Говорят, что к чувству голода привыкнуть невозможно. Но это неправда: ребята привыкли. Отец говорил, что есть хотелось постоянно, но думать об этом как-то переставали, слишком много впечатлений для молодого ума.
А весной к дистрофии прибавилась новая напасть: все до одного бойца заболели «куриной слепотой»: днем видели прекрасно, а чуть наступали сумерки – сразу слепли. С этой болезнью медики справились быстро, введя в солдатский рацион витамины.
Первых убитых товарищей отец увидел в начале мая. Потом их было много, но этих первых он вспоминал всю жизнь. Он находился на наблюдательной вышке, когда начался артобстрел. Был он так себе, «жиденький» - в район позиций упали только три снаряда, но последний угодил прямо в землянку, в которой жили пулеметчики. И тут же стало тихо. Стометровку, отделявшую от соседей, прожектористы преодолели за считанные секунды и увидели изуродованные бесформенные тела, полузасыпанные землей и бревнами. Привыкнуть к этому зрелищу папа так и не смог…
На первоначальной позиции подразделение простояло весь 1943 год.

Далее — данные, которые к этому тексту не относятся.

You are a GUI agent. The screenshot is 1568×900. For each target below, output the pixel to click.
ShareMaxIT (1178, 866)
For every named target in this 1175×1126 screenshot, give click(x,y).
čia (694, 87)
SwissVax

Под постоянными обстрелами, иной раз такой интенсивности, что даже солнца не было видно в клубах дыма и пыли.
Кроме фашистов приходилось бороться еще и с крысами, которых было великое множество, и опасность эти твари представляли немалую. Как-то ночью солдаты проснулись в землянке от ужасного крика. Кричал старшина, спавший за перегородкой. Оказывается, но лицо спящего человека упала бежавшая по потолку крыса, он спросонья схватил ее рукой – и кончика носа как не бывало. Пластических операций в условиях фронтового лазарета никто не делал, рану просто зашили, залечили, и наш старшина вернулся в часть уже курносым.
Именно в это время отцу довелось стать очевидцем разведки боем, проведенной в Красном Бору штрафным батальоном, и увидеть в деле самое секретное оружие СССР – легендарные «катюши».

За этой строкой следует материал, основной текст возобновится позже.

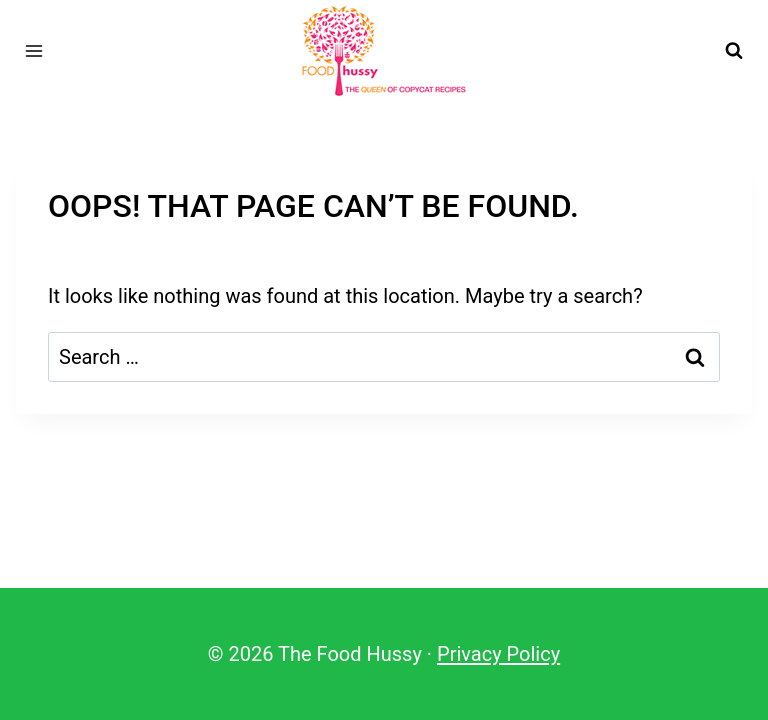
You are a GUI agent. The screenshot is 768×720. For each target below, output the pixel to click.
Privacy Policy (498, 654)
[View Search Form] (734, 51)
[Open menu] (34, 50)
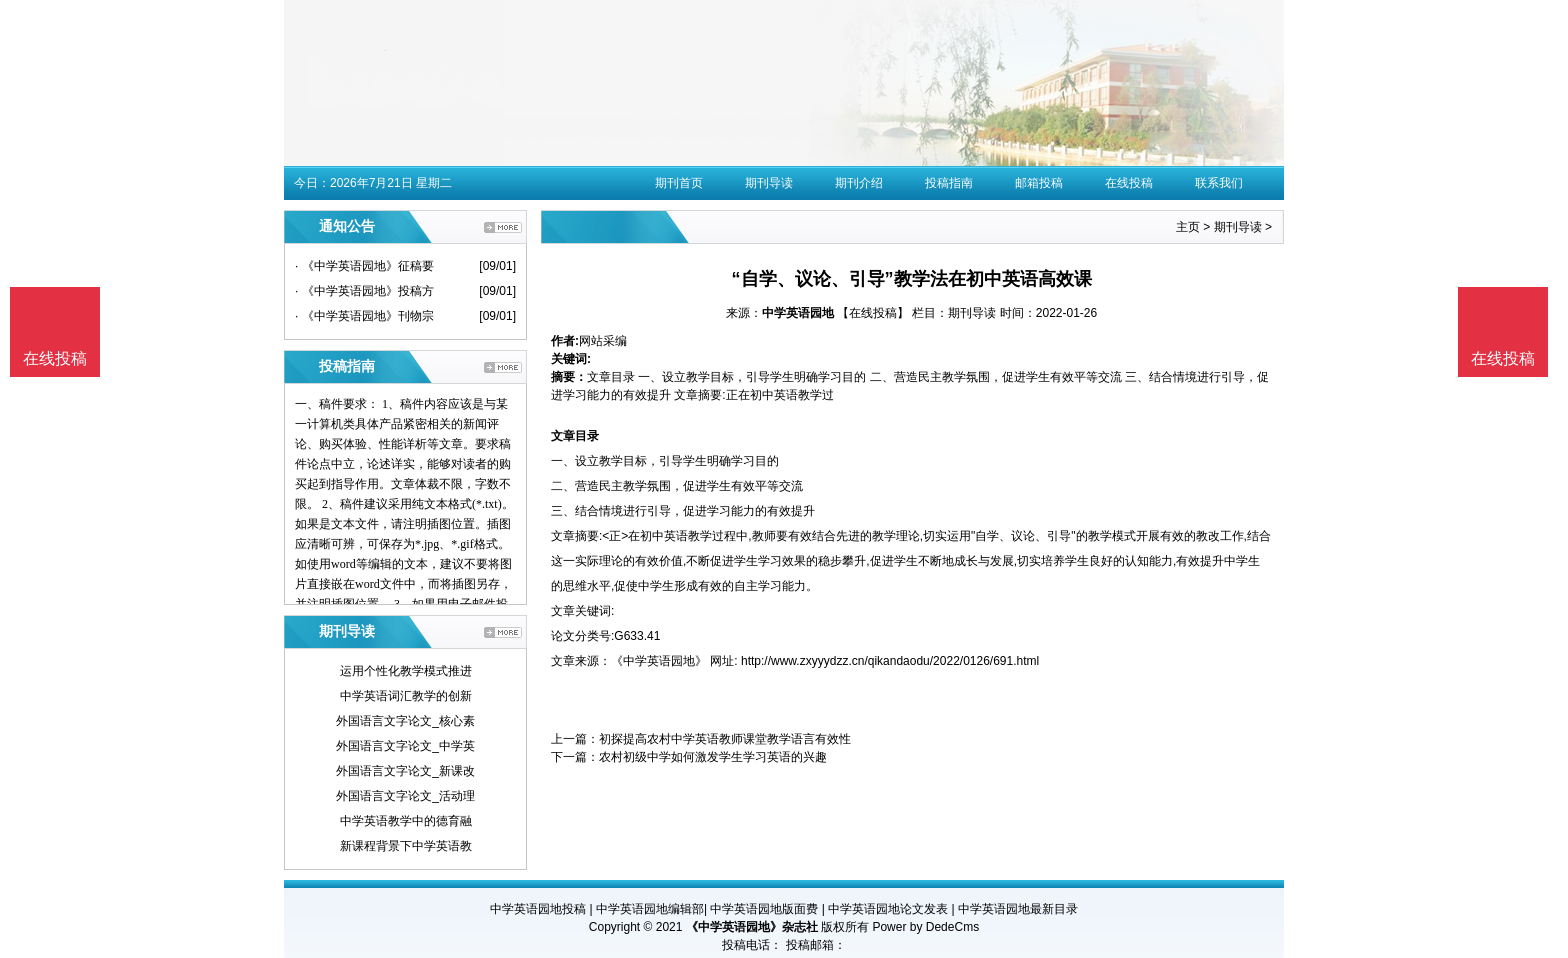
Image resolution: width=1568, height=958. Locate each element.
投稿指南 (949, 183)
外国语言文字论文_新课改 (405, 771)
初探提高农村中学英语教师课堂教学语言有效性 (725, 739)
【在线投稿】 (873, 313)
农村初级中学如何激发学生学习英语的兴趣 (713, 757)
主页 (1188, 227)
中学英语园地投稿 (538, 909)
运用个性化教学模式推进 (406, 671)
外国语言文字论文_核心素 (405, 721)
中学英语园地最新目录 (1018, 909)
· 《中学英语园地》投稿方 (364, 291)
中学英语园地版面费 (764, 909)
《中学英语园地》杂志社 (752, 927)
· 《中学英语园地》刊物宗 (364, 316)
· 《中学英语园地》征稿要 (364, 266)
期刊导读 (769, 183)
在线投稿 (1129, 183)
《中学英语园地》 (659, 661)
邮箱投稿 (1039, 183)
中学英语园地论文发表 (888, 909)
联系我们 (1219, 183)
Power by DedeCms (925, 927)
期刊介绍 (859, 183)
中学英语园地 (798, 313)
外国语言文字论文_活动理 (405, 796)
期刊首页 (679, 183)
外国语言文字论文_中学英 (405, 746)
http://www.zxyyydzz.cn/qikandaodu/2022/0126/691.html (890, 661)
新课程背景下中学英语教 (406, 846)
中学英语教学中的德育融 (406, 821)
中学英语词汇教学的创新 (406, 696)
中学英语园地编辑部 (650, 909)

А затем наступило одно из самых значительных событий в ходе войны: сначала – прорыв, а затем и снятие блокады. Резко улучшилось снабжение, у каждого из бойцов появился автомат, перестали быть редкостью блага «второго фронта», бойцов обеспечили теплой одеждой, рукавицами. Голод отступил…
А снятие блокады отец описывал так: сначала в войсках началось усиленное движение, подходили новые части и техника. А рано утром начался мощнейший артобстрел Пушкина и Павловска. В течение получаса по небу летел бесконечный огненный поток, лилась река металла. Короткая пауза – и второй такой же удар. А потом пошли пехота и танки. И через несколько часов блокада, длившаяся без малого три года, стала достоянием истории.